How to Construct Domain Specific LLM Evaluation Systems: Hamel Husain and Emil Sedgh

My name is Emil Sej, I'm CTO at ReChat and with my partner Hamel. We're gonna talk about the product we built, the challenges we faced, and how our eval framework came to the rescue and we'll also show you some results. A little bit about us and how the product that we built came to be.

Last year we tried to see if you have any AI play. Our application is designed for real estate agents and brokers and we had a lot of features like contact management, email marketing, social marketing, whatever. So we realized that we have a lot of APIs that we've built internally and we have a lot of data.

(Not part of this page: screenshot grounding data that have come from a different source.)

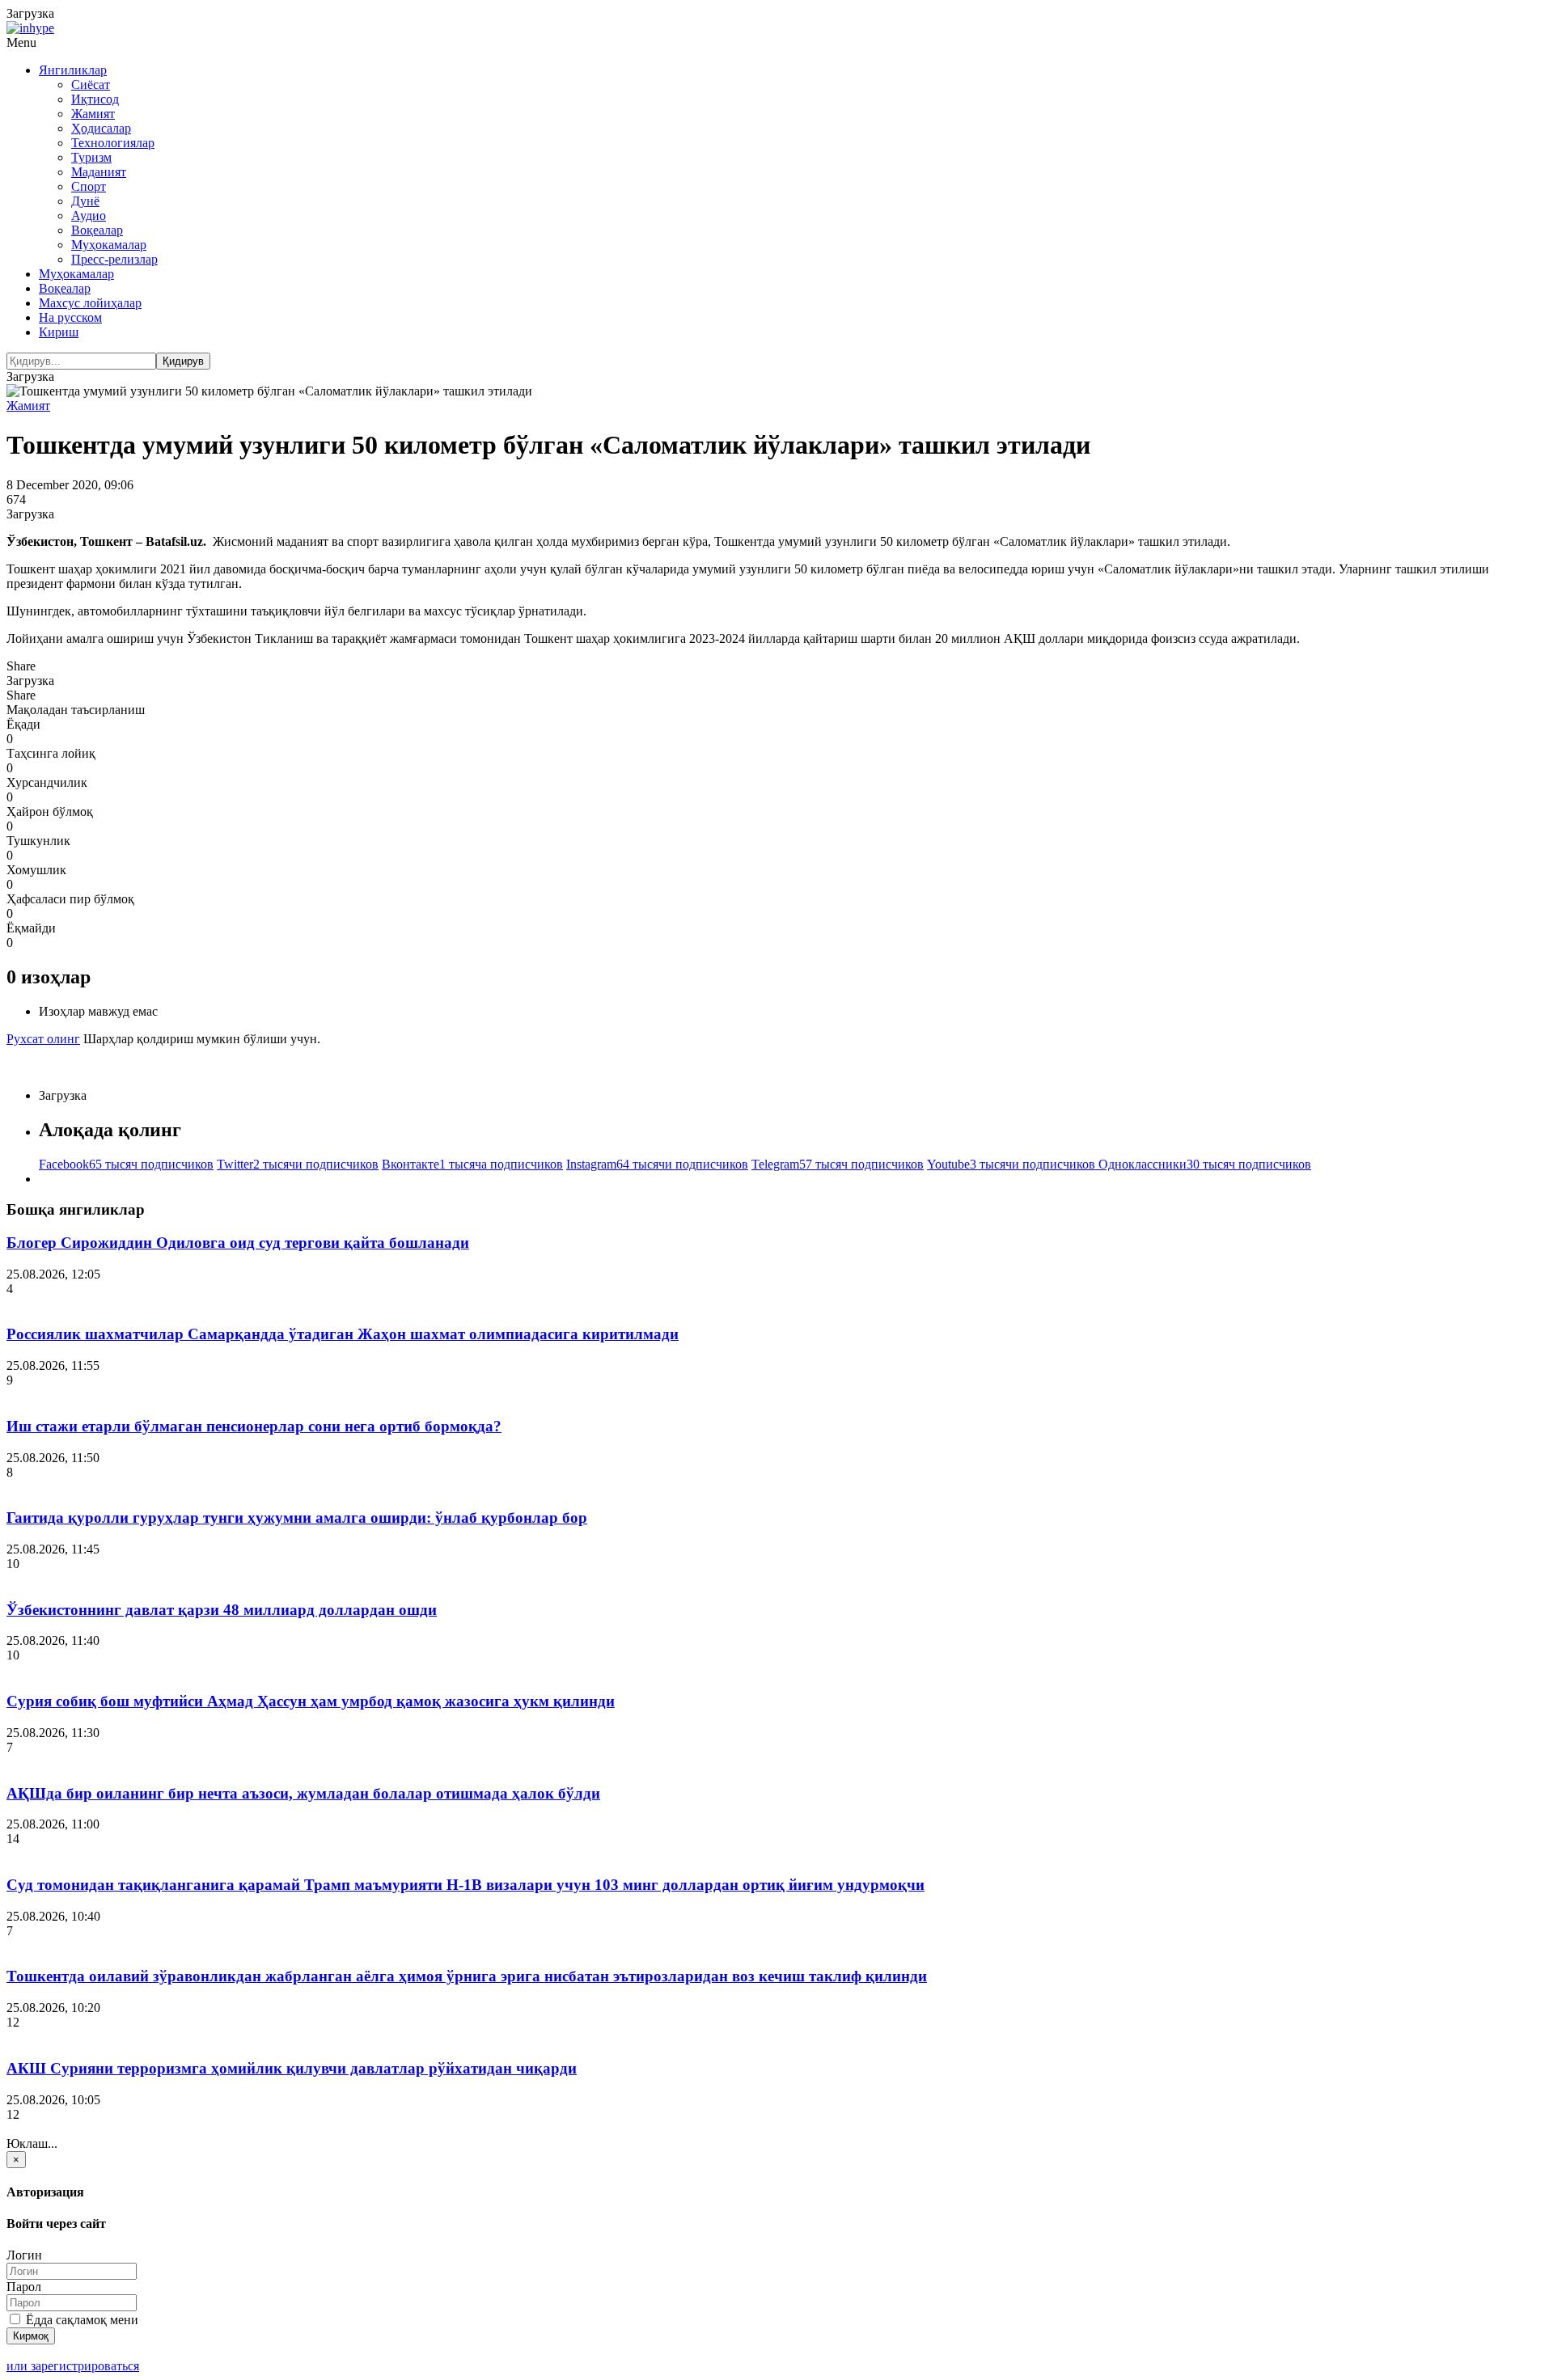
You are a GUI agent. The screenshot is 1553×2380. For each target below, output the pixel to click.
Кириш (58, 332)
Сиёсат (90, 84)
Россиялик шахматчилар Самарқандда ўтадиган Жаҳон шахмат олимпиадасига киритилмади (342, 1333)
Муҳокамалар (108, 245)
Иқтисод (95, 99)
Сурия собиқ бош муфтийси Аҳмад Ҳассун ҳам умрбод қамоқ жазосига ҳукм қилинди (310, 1701)
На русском (70, 317)
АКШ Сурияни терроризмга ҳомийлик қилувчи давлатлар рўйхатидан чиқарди (291, 2068)
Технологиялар (112, 143)
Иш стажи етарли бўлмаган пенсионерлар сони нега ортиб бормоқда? (253, 1426)
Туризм (91, 157)
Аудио (88, 215)
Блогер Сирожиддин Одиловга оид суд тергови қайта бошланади (237, 1242)
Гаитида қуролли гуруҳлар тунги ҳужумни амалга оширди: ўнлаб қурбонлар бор (296, 1517)
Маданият (98, 172)
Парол (23, 2286)
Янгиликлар (73, 70)
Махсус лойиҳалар (90, 303)
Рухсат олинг (43, 1039)
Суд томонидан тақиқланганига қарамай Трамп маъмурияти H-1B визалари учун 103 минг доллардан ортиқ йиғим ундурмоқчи (465, 1884)
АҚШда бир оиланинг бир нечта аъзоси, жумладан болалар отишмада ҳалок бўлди (303, 1793)
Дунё (85, 201)
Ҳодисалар (101, 128)
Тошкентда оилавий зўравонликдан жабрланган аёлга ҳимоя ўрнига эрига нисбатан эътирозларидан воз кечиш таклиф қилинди (466, 1976)
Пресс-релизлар (114, 259)
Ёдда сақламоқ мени (80, 2320)
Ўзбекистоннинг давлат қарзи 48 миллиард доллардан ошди (221, 1609)
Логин (24, 2255)
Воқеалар (97, 230)
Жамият (93, 113)
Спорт (88, 186)
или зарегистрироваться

So naturally we came to the unique and brilliant idea that we need to build an AI agent for our real estate agents. So I'm gonna rewind back a year. Basically last year when we started this we started with the process of creating a prototype. We built this prototype using GPT, the original GPT 3.5 and React framework.

It was very very slow and it was making mistakes all the time. But when it worked, it was a majestic experience. It was a beautiful experience. So we thought okay, we got the products in a demo state but now we have to take it to production and that's when we started partnering up with Hamill to basically create a production ready product.

I'm gonna show you some very very basic examples of how this product works. Basically agents ask you to do things for them like create a contact for me with this information or send an email to somebody with some instructions, find me some listings, things because that's real estate agents tend to do or create a website for me.

So yeah, we created this prototype then we started the improvement of language model phase. The problem was when we tried to make changes to see if we can improve it, we didn't really know if we're improving things or not. We would make a change. We would invoke it a couple of times.

You would get a feeling that yeah, it worked a couple of times but we didn't really know what the success rate or failure rate was. Is it gonna work 50% of times or 80% of times? And it's very difficult to launch a production app when you don't really know how well it's gonna function.

The other problem was we improved the situation. We got a feeling that it's okay, it's improving this situation but the moment we changed the prompts, it was likely that it's gonna break other use cases. And we were essentially in the dark. And that's when we started to partner up with Haml to guide us to see if we can make this app production ready.

I'm gonna let him take it from here. Thanks, Emil. So what Emil described is he was able to use prompt engineering, implement rag, agents, so on and so forth, and iterate with just vibe checks really fast to go from zero to one. And this is a really common approach to building an MVP.

It actually works really well for building an MVP. However, in reality, this approach doesn't work for that long at all. At least a stagnation. And if you don't have a way of measuring progress, you can't really build. So in this talk, what I'm gonna go over is a systematic approach you can use to improve your AI consistently.

I'm also gonna talk about how to avoid common traps and give you some resources on how to learn more because you can't learn everything in a 15-minute talk. This diagram is an illustration of the the recipe of this systematic approach of creating an evaluation framework. You don't have to fixate too much on the details of this diagram because I'm gonna be walking through it slowly.

But the first thing I want to talk about is unit tests and assertions. So a lot of people are familiar with unit tests and assertions if you have been building software. But for whatever reason, people tend to skip this step. And it's kind of the foundation for evaluation systems.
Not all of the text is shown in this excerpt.